| DATA PROVIDED |

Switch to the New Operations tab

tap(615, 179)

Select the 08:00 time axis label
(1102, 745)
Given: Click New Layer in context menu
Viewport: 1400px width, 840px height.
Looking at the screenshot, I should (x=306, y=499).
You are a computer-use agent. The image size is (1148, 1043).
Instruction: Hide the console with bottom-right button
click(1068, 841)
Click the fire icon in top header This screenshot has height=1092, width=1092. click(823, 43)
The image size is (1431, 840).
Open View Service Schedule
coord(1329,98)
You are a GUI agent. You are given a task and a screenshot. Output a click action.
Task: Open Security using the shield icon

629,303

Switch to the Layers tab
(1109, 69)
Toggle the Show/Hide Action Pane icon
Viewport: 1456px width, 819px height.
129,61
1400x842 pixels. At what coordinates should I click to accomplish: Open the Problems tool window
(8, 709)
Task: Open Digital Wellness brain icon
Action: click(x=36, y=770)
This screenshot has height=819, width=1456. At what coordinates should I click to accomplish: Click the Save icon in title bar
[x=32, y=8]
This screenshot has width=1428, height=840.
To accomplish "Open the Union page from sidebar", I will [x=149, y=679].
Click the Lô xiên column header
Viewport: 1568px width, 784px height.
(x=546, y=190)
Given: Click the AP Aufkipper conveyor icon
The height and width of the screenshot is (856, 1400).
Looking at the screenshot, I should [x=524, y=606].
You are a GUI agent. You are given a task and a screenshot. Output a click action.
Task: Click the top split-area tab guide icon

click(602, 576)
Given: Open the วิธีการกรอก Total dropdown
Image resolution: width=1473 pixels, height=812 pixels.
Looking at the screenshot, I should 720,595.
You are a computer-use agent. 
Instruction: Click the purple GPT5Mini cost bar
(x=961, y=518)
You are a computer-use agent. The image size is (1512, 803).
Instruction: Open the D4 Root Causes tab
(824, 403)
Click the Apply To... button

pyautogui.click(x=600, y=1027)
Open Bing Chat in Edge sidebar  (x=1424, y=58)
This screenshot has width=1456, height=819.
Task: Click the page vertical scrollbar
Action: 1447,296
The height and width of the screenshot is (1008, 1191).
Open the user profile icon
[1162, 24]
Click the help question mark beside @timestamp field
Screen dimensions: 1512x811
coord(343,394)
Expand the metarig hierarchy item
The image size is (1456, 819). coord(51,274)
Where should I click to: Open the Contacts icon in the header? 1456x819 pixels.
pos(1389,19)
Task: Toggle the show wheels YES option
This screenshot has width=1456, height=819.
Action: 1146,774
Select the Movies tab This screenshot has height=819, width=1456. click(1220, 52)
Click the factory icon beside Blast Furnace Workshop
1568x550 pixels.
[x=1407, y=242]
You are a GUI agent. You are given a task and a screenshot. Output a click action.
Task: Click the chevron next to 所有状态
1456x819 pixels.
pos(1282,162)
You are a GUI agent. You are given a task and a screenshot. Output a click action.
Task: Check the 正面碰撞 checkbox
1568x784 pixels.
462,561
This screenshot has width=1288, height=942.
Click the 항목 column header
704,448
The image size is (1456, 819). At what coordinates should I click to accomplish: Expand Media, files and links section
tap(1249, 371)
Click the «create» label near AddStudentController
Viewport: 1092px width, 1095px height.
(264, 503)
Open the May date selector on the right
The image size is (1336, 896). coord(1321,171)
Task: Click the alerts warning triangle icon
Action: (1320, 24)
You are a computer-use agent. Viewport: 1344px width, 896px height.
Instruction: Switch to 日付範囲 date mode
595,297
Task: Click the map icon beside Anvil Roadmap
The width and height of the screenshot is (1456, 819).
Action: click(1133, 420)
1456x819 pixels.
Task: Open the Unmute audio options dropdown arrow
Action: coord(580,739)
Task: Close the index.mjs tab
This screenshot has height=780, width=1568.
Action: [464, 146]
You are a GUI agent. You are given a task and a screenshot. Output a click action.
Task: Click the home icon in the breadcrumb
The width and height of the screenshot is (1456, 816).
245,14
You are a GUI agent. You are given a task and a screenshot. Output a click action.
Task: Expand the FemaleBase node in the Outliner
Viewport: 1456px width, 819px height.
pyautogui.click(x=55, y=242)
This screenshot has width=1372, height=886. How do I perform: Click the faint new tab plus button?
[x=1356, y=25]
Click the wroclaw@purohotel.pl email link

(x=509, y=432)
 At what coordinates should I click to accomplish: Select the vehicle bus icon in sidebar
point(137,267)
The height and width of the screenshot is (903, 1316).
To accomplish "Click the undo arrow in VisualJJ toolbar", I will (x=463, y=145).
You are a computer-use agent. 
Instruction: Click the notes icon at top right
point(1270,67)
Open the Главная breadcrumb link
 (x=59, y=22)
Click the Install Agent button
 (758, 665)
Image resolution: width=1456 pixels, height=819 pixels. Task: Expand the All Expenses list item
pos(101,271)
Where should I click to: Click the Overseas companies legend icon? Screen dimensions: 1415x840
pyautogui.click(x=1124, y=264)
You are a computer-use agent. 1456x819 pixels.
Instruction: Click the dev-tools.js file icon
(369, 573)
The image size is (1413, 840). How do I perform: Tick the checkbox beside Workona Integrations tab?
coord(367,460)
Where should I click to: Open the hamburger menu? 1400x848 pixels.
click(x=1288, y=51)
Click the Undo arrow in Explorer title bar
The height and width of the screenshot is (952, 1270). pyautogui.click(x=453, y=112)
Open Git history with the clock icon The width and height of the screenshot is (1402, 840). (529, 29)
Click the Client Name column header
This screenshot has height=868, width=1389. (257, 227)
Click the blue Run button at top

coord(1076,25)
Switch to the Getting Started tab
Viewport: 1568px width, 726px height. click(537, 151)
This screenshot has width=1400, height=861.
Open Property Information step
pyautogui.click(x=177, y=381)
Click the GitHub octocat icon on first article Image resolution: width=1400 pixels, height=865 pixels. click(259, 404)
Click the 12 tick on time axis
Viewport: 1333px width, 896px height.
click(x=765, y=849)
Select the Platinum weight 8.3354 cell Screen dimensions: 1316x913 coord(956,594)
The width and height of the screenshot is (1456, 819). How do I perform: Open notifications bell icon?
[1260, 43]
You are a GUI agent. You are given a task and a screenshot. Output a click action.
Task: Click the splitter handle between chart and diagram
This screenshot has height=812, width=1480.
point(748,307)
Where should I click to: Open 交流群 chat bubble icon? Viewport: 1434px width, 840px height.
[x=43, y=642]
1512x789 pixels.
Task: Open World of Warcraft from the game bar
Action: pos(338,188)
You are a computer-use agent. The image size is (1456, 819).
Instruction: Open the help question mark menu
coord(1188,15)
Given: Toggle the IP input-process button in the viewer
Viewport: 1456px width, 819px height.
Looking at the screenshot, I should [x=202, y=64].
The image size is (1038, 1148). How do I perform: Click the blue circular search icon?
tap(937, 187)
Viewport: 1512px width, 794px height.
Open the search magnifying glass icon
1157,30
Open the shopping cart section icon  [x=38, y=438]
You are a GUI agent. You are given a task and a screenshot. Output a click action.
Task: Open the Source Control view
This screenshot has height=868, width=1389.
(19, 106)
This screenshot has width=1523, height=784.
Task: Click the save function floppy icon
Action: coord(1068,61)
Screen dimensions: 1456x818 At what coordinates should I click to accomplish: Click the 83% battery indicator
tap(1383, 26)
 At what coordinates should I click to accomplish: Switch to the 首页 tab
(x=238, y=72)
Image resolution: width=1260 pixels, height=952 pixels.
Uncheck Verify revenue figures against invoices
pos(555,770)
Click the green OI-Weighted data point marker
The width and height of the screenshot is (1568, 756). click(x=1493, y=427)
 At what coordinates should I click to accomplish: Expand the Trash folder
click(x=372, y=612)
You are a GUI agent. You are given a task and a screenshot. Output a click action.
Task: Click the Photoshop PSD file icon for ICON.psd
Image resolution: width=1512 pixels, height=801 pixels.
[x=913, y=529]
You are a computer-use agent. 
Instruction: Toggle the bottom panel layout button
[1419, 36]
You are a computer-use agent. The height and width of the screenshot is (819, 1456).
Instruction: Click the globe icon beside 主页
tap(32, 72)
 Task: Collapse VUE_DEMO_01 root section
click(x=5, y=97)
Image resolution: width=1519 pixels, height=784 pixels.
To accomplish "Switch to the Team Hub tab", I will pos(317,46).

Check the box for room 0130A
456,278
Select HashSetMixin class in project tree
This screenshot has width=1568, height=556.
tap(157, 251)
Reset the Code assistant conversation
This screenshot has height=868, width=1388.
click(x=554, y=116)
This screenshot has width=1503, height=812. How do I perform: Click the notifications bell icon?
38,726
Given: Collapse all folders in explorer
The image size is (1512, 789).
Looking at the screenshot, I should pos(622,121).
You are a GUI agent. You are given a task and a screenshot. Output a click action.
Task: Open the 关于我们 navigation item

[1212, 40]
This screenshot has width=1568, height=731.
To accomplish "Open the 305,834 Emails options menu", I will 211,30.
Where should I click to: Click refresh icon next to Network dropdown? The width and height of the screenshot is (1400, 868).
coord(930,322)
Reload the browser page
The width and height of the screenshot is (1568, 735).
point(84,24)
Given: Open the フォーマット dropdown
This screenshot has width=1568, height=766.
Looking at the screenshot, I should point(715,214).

| DESCRIPTION OF THE TASK |
From the line containing "Open the May date selector on the right" down to the line containing "Task: Close the index.mjs tab" in the material above, reproduce every line exactly, including the two end lines.

| RESPONSE TO THE EXERCISE |
Open the May date selector on the right
The image size is (1336, 896). coord(1321,171)
Task: Click the alerts warning triangle icon
Action: (1320, 24)
You are a computer-use agent. Viewport: 1344px width, 896px height.
Instruction: Switch to 日付範囲 date mode
595,297
Task: Click the map icon beside Anvil Roadmap
The width and height of the screenshot is (1456, 819).
Action: click(1133, 420)
1456x819 pixels.
Task: Open the Unmute audio options dropdown arrow
Action: coord(580,739)
Task: Close the index.mjs tab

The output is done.